University of Newcastle upon Tyne, Musculoskeletal Unit, Freeman Hospital, Newcastle upon Tyne NE7 7DN, UK.

Osteoporosis is characterized by a reduction in bone density, associated with skeletal fragility and an increased risk of fracture after minimal trauma. Although osteoporosis is widely considered to be a condition predominantly affecting women, up to 20% of symptomatic vertebral fractures and 30% of hip fractures occur in men [1]. The number of men presenting with these fractures is rising, because of increasing life expectancy and a doubling of the age-specific incidence of fractures over the past three decades.

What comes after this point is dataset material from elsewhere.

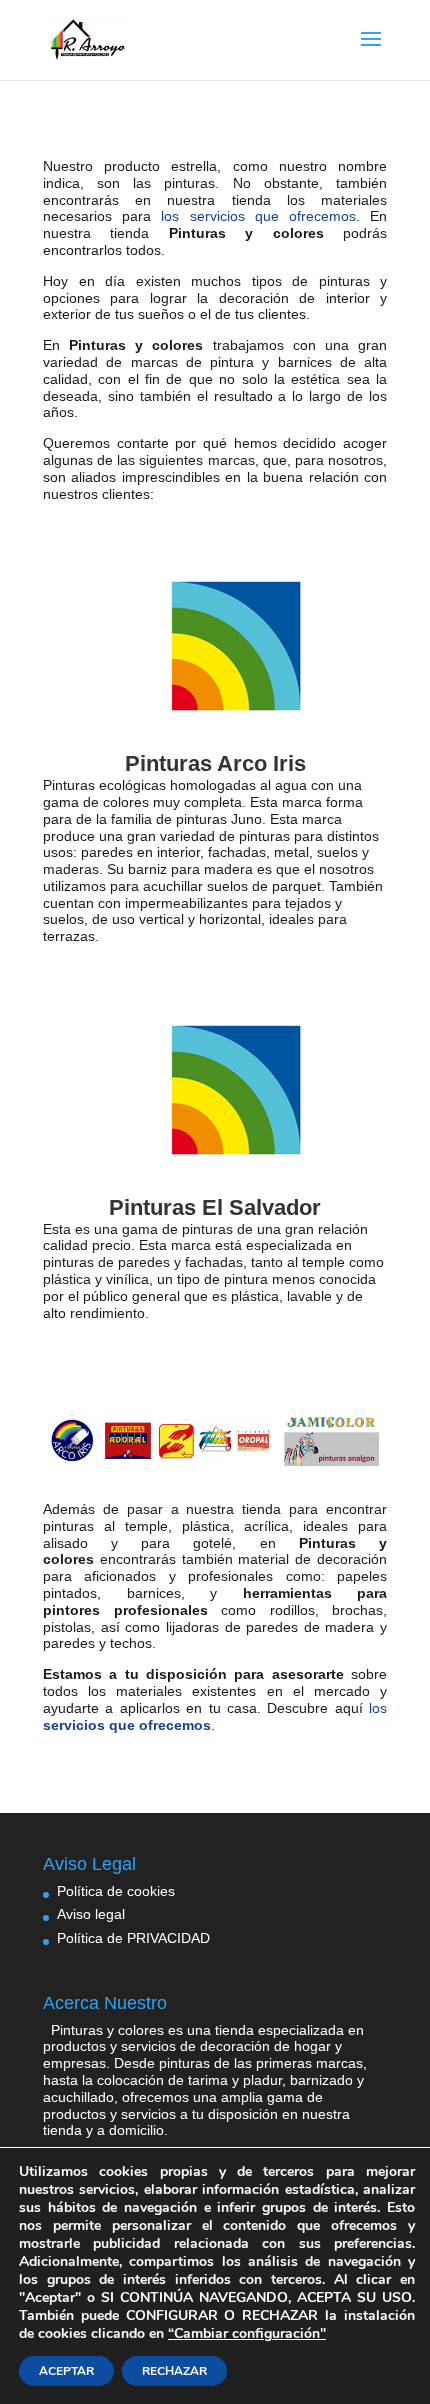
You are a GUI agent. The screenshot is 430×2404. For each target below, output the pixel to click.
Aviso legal (91, 1914)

Osteoporotic fractures are associated with substantial morbidity in both men and women. There is considerable disability after hip fracture in men; only 21% are living independently in the community a year later, whereas 26% are receiving home care and 53% are living in an institution [2]. Men with symptomatic vertebral fractures commonly complain of back pain, loss of height and kyphosis, but also have significantly less energy, poorer sleep, more emotional problems and impaired mobility compared with age-matched control subjects [3].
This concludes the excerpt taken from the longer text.